The decision to implement the reclassification over a 13–14 month horizon from the recent announcement raised questions regarding Athens’ current readiness to compete with Developed Markets. On the other hand, however, the short delay does not appear to alter the broader significance of the upgrade, namely that Athens is finally moving to a higher tier, closing a long cycle of inward-looking dynamics that began with the unprecedented downgrade in 2013.

It is worth noting that MSCI’s decision comes on top of FTSE Russell’s already announced move to classify Athens as a Developed Market as of September. Meanwhile, the corresponding verdict by Stoxx is expected in April, as the exchange has been on the provider’s watch list since last year for a potential review. Taking into account the latest developments, analysts agree that everything points to a clear trend regarding both the classification and the trajectory of the Athens market.

The pros of the upgrade

Most market participants acknowledge that entry into the Developed Markets category constitutes a positive development, enabling Greek listed companies to gain access to a vast pool of capital exceeding 18 trillion dollars. International experience supports this view, suggesting that integration in Developed Markets tends to yield favorable outcomes over the long term.

Thus, despite reservations among parts of the investment community, a broad consensus is emerging that, over time, the overall balance of the upgrade will be in favor of the more optimistic outlook.

That said, the forthcoming reclassification does not automatically create the conditions for an immediate surge in capital inflows. This is a point emphasized by the vast majority of international institutions. Notably, Morgan Stanley observes that capital outflows typically precede inflows, acting as a mechanism for short-term pressure. This largely reflects the forced exit of passive funds that invest exclusively in Emerging Markets equities.

In this context, the market interprets MSCI’s decision to postpone the upgrade by nine months—moving it to May 2027 from August 2026—as an attempt to mitigate this risk, providing a longer transition period for emerging market funds to complete their exit process with minimal disruption.

In any case, the expected increase in foreign institutional investor participation as a result of the upgrade is likely, among other things, to enhance market liquidity, improve overall market functioning, and support higher valuations for listed companies. At the same time, the benefits extend to the psychological level, as the move both ends the isolation of the Athens market—which until recently was the only Eurozone market classified as Emerging—and represents yet another vote of confidence in the country’s broader economic momentum.

The cons of the upgrade

On the other hand, analysts taking a more critical stance on the upgrade highlight two key issues in the public debate:

Firstly, the reduction in Greece’s weighting within MSCI’s global index, which is expected to decline from 0.57% in Emerging Markets to just 0.06% in Developed Markets. A similar decrease is anticipated in its participation in MSCI’s European index, where Greek equities are projected to account for a 0.36% share. In fact, several analysts set the bar even lower, arguing that this development could undermine any potential benefits of the upgrade in terms of investor visibility.

Secondly, the reduction in the number of constituents within the MSCI Greece index (currently eight). Experts estimate that, due to stricter eligibility criteria, the index will likely include only 4 to 5 stocks, with the remainder being excluded from the core index and most likely downgraded to the Small Cap segment. That said, MSCI’s latest simulation (based on February data) still includes seven stocks in the MSCI Greece index, although the final decision will be determined based on 2027 data.

The issue of the upgrade cannot be assessed in isolation from the broader environment. The easing of global geopolitical and energy-related uncertainties, the maintenance of resilient corporate profitability, the continuation of generous dividend distributions, the outperformance of the Greek economy, and the preservation of political stability all constitute necessary conditions for maximizing the potential benefits—or mitigating any adverse effects—arising from Athens’ return to Developed Market status.

Finally, developments regarding the potential inclusion of the Greek market under the Euronext umbrella should also be taken into account.

Records from a data collection

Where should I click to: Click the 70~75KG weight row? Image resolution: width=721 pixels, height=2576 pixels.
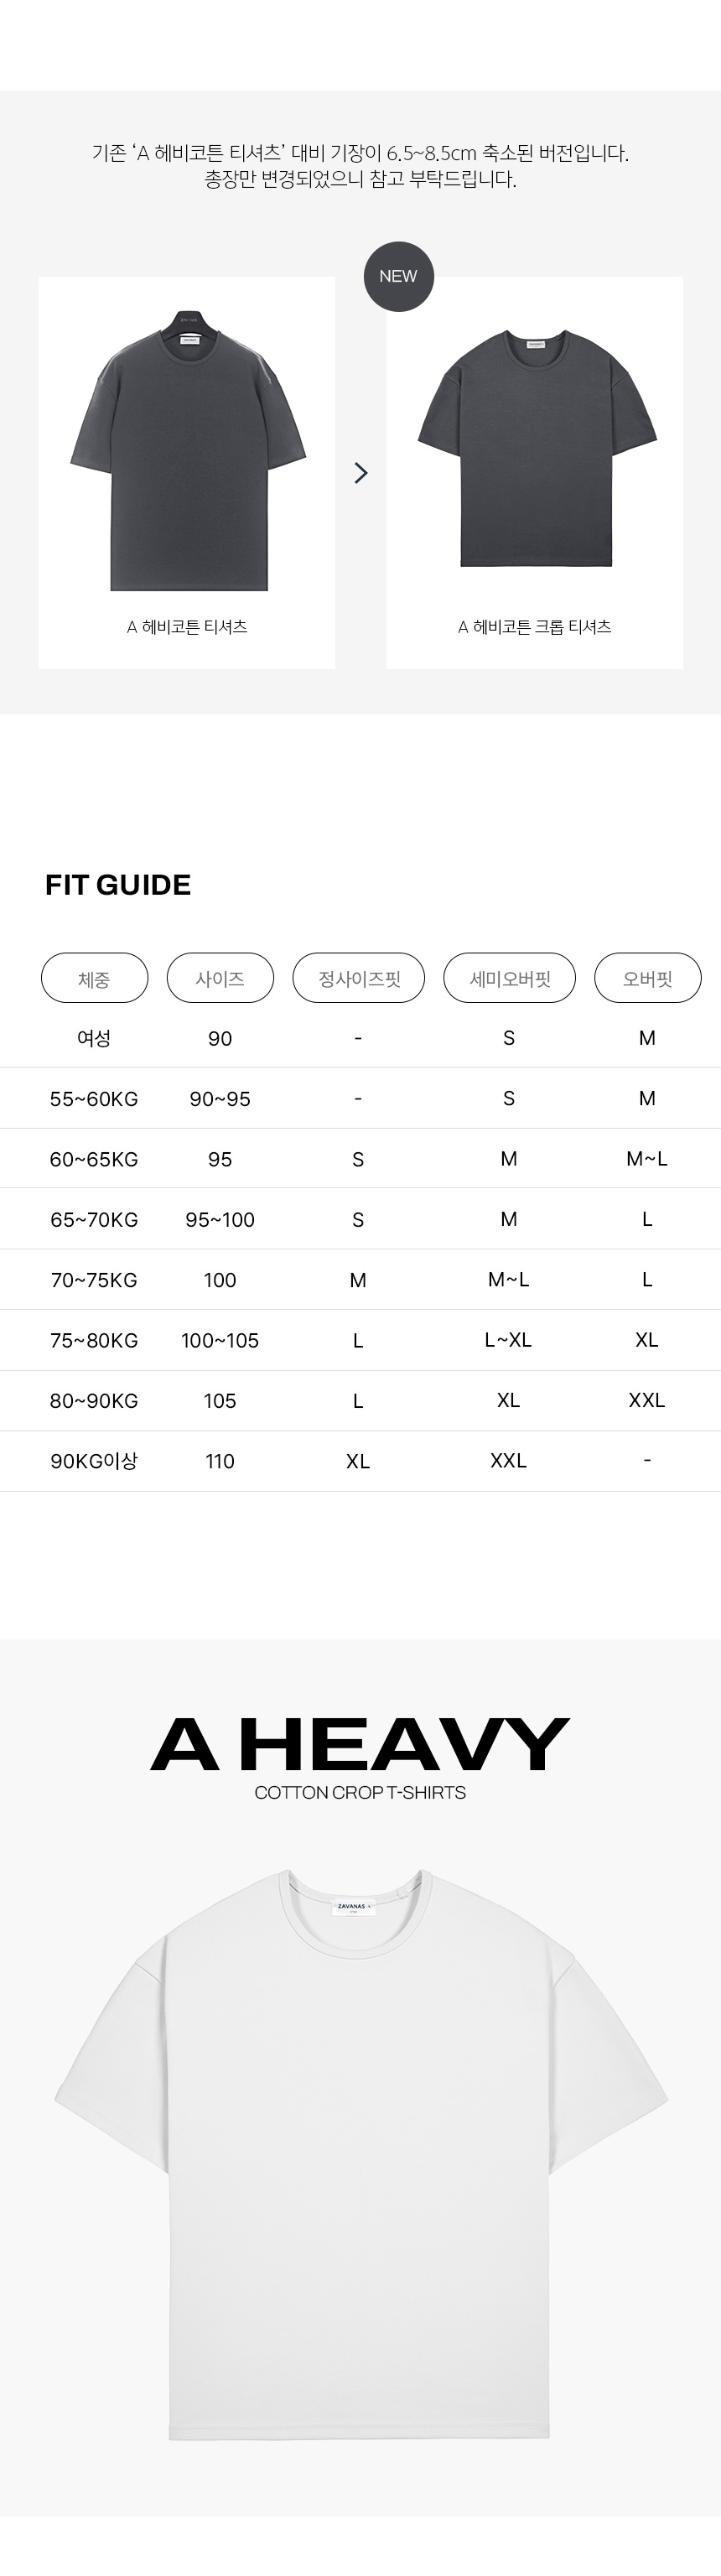[x=94, y=1280]
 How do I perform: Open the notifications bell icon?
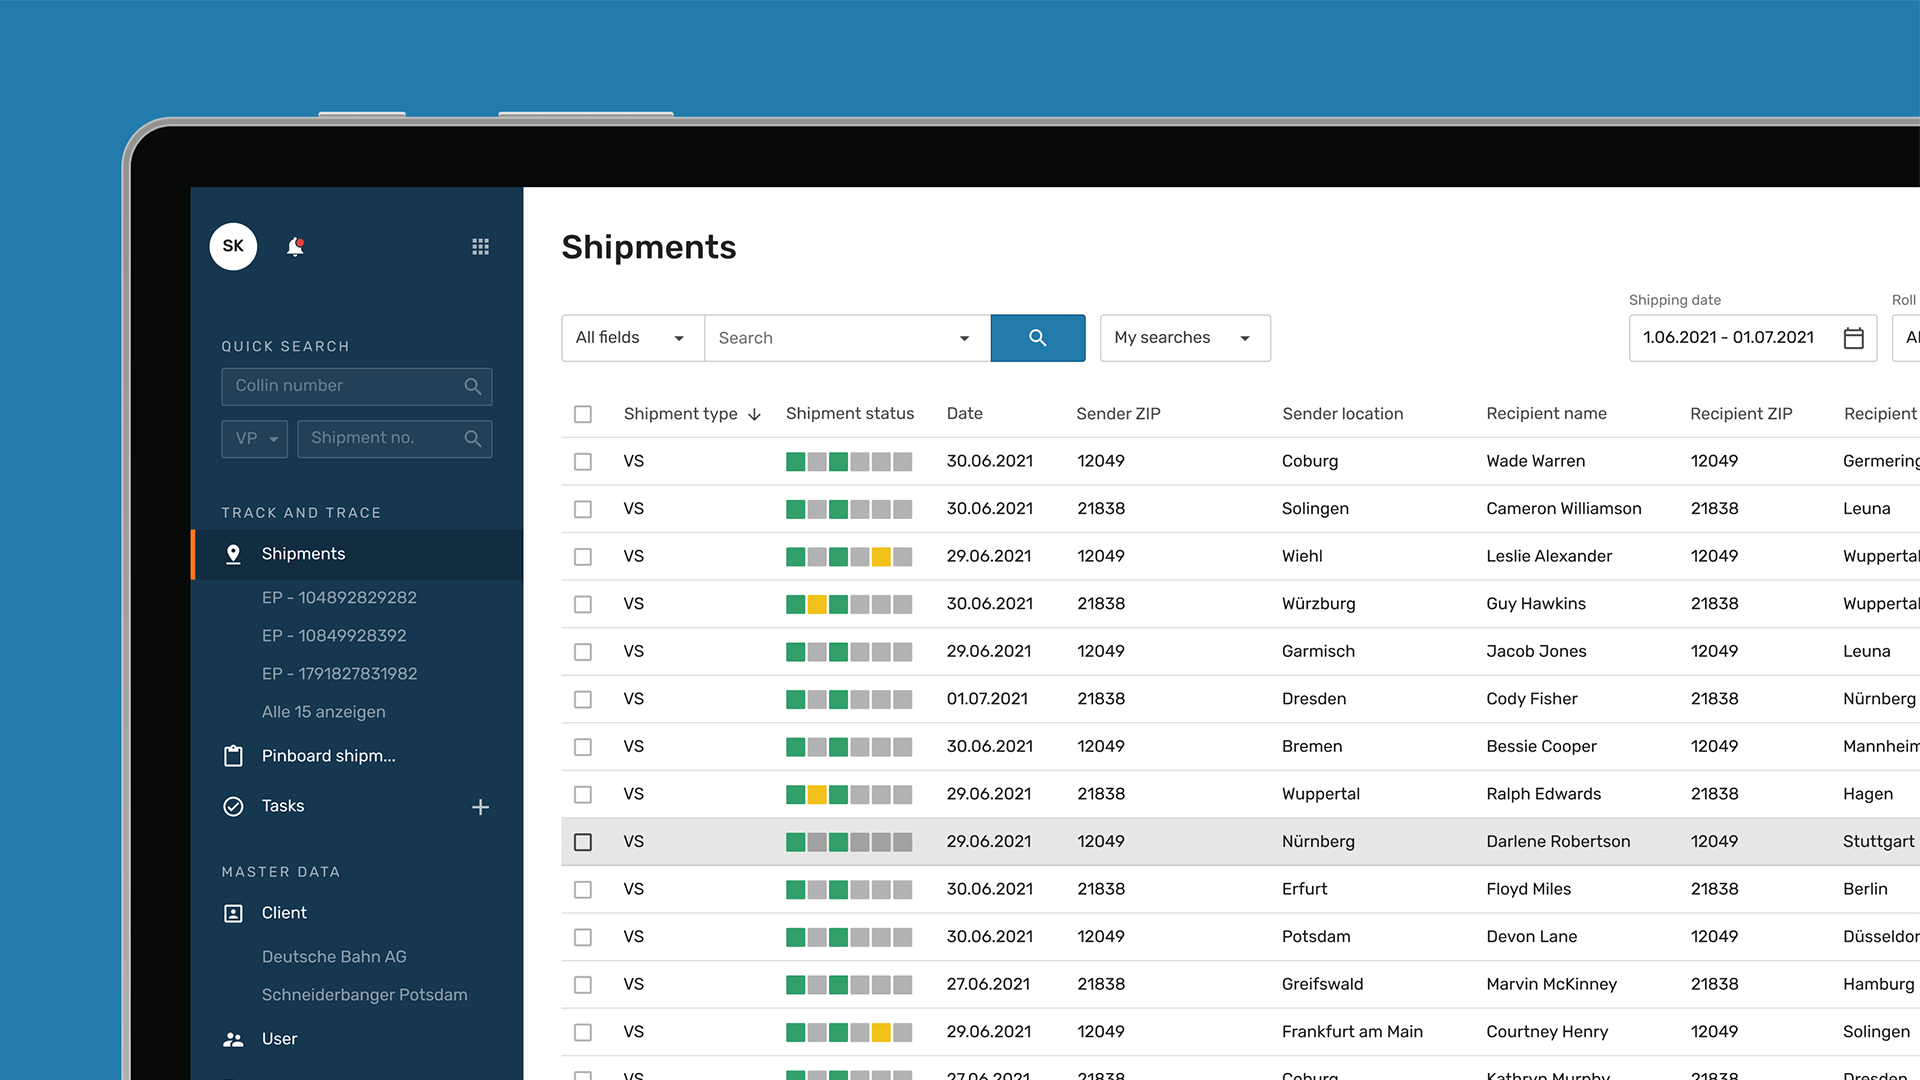coord(295,247)
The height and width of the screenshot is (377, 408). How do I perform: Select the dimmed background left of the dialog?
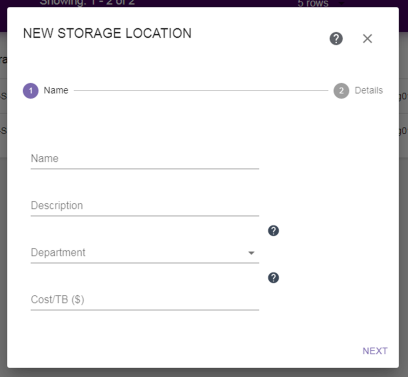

#### THE TASK
In the article on the Athens stock market upgrade, to which month and year did MSCI push back the reclassification? The lines have no role in this work.

#### ANSWER FOR THIS EXERCISE
May 2027, moved from August 2026.